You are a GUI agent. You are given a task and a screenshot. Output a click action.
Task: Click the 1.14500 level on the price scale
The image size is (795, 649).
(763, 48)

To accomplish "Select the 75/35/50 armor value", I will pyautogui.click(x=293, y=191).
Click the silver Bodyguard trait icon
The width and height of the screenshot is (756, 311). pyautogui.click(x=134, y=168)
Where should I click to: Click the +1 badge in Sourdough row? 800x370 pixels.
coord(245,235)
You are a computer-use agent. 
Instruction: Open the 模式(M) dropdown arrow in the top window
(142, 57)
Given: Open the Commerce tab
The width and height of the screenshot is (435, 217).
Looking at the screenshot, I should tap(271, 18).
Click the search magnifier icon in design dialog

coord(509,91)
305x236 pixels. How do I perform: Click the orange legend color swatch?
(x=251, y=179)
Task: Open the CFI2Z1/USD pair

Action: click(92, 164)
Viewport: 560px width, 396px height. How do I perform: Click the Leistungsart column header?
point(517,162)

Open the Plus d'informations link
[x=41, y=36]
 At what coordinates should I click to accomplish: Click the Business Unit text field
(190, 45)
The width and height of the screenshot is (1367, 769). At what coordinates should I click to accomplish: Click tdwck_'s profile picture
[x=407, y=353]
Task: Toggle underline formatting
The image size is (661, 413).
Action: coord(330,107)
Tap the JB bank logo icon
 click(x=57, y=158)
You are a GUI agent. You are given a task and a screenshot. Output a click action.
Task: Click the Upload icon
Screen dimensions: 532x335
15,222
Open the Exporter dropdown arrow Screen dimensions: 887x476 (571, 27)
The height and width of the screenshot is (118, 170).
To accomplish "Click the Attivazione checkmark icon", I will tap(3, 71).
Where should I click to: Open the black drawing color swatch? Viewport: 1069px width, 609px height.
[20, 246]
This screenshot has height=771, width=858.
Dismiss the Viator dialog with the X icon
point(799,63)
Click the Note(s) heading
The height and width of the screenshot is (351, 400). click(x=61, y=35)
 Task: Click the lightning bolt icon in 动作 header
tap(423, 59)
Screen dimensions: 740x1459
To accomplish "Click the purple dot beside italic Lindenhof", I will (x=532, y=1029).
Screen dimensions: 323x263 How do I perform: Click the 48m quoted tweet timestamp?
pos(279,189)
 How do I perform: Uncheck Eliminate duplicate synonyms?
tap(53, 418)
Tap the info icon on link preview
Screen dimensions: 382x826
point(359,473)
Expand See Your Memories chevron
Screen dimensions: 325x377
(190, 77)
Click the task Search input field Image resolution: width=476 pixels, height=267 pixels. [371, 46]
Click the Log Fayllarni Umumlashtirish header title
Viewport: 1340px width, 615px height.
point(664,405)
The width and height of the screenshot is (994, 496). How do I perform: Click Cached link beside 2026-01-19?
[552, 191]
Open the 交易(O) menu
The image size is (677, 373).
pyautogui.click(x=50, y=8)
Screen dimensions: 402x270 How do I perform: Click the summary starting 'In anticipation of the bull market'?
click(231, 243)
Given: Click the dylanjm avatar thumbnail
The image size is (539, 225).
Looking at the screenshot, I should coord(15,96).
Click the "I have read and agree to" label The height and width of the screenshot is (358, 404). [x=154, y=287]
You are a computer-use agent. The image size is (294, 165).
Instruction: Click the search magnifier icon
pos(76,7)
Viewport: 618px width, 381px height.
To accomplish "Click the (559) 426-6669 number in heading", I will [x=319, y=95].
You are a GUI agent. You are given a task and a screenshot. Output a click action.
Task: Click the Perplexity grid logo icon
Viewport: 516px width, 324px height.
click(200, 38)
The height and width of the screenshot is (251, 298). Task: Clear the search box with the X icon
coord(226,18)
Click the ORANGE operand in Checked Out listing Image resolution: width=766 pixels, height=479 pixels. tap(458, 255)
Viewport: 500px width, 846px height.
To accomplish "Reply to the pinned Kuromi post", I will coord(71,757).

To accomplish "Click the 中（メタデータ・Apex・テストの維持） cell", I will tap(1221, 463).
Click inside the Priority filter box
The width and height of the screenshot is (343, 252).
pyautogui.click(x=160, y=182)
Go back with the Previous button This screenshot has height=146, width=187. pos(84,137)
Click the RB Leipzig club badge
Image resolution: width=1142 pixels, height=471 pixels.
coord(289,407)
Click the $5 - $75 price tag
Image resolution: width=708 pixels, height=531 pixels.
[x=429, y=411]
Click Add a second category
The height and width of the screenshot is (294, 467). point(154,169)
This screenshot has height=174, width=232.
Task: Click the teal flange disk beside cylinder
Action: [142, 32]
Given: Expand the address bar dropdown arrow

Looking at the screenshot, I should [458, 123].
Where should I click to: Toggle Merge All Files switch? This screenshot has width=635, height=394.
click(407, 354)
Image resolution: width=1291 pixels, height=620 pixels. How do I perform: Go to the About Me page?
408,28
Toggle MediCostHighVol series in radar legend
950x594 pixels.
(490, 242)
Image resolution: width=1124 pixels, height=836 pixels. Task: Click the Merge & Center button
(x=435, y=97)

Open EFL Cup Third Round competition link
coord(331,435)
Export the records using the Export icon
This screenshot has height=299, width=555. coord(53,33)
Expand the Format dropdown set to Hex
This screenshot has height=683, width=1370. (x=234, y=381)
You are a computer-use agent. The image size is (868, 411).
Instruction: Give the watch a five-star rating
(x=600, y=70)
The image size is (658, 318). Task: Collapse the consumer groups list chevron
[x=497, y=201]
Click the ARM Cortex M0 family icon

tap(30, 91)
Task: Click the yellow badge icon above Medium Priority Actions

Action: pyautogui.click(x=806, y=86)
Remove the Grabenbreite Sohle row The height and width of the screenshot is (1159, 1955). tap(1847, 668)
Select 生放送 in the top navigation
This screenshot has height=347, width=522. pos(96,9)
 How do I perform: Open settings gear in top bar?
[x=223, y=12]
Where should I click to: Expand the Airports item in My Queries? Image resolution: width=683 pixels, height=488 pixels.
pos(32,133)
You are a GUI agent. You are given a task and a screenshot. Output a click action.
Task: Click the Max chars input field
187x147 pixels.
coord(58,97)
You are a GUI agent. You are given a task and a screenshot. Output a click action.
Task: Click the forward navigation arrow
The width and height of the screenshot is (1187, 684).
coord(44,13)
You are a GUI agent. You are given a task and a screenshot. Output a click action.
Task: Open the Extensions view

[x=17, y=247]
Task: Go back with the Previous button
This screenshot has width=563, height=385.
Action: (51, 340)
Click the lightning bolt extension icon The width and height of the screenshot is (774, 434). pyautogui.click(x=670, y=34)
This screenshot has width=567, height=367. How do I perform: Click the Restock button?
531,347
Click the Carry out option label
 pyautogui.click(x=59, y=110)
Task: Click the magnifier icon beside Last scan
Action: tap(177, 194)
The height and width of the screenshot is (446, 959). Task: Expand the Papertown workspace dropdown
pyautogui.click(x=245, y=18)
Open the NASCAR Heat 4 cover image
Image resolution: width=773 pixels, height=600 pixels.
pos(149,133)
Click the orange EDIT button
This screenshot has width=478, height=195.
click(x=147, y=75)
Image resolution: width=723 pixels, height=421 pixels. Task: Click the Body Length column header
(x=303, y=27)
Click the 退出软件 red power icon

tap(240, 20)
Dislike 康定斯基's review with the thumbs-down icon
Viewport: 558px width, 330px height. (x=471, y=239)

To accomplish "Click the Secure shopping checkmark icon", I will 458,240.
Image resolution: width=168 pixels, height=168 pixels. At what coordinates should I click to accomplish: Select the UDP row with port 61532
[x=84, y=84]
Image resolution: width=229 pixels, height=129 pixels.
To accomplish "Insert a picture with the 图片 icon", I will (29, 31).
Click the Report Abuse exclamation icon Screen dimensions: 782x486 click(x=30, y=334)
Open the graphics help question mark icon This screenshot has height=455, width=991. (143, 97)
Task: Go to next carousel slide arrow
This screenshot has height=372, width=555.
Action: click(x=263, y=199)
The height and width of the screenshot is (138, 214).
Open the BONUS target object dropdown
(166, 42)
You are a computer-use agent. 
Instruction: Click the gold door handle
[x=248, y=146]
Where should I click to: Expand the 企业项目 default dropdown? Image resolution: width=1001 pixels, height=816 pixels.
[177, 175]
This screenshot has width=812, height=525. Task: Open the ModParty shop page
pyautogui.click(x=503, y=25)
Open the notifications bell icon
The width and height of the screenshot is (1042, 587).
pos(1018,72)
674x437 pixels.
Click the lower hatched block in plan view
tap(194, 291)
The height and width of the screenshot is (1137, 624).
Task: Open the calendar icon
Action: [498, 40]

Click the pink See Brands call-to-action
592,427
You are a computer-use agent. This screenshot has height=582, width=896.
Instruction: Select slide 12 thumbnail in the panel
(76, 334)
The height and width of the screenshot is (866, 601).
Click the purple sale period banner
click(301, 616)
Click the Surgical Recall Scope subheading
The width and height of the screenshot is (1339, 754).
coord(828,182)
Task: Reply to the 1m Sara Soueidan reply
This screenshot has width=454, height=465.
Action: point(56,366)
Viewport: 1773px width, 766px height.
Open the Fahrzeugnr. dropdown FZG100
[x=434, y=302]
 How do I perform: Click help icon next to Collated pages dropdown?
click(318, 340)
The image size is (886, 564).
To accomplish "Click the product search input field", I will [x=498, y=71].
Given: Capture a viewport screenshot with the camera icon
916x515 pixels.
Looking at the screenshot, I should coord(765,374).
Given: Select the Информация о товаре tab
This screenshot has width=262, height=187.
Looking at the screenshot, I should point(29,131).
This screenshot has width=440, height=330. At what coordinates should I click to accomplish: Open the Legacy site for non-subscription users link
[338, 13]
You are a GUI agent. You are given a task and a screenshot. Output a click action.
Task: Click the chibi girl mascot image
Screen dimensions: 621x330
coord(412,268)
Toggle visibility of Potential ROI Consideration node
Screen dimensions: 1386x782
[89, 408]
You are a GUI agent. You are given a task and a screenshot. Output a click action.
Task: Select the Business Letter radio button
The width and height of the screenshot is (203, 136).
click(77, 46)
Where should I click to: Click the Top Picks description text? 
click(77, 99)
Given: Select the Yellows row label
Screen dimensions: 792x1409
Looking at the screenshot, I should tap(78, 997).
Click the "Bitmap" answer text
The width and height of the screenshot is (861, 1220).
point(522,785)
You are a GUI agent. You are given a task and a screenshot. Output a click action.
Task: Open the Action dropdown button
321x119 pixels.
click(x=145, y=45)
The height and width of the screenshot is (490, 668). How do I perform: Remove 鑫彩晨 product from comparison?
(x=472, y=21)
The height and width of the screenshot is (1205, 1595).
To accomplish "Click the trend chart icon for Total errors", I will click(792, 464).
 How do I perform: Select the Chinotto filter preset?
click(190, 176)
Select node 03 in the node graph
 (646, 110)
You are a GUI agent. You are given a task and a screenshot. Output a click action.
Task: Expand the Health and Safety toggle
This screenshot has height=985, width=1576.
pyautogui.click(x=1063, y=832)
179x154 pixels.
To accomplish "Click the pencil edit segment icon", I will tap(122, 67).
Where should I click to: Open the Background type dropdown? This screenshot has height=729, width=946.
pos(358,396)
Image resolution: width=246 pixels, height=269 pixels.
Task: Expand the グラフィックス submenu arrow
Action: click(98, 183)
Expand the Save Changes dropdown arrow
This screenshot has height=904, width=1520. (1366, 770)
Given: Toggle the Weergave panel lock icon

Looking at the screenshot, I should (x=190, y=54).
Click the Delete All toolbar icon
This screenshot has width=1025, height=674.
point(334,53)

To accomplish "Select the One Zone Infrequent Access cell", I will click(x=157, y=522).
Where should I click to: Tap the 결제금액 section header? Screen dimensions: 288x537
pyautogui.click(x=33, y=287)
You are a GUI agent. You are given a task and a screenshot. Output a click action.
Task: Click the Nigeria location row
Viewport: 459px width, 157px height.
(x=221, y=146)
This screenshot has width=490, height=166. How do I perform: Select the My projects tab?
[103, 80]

===============

> **Goal of the exercise**:
If a line comes after the one with "Given: Open the Commerce tab", leave it out; reproduce exactly every line of the material from the first up to and including that one.

> **Solved exercise**:
You are a GUI agent. You are given a task and a screenshot. Output a click action.
Task: Click the 1.14500 level on the price scale
The image size is (795, 649).
(763, 48)

To accomplish "Select the 75/35/50 armor value", I will pyautogui.click(x=293, y=191).
Click the silver Bodyguard trait icon
The width and height of the screenshot is (756, 311). pyautogui.click(x=134, y=168)
Where should I click to: Click the +1 badge in Sourdough row? 800x370 pixels.
coord(245,235)
You are a computer-use agent. 
Instruction: Open the 模式(M) dropdown arrow in the top window
(142, 57)
Given: Open the Commerce tab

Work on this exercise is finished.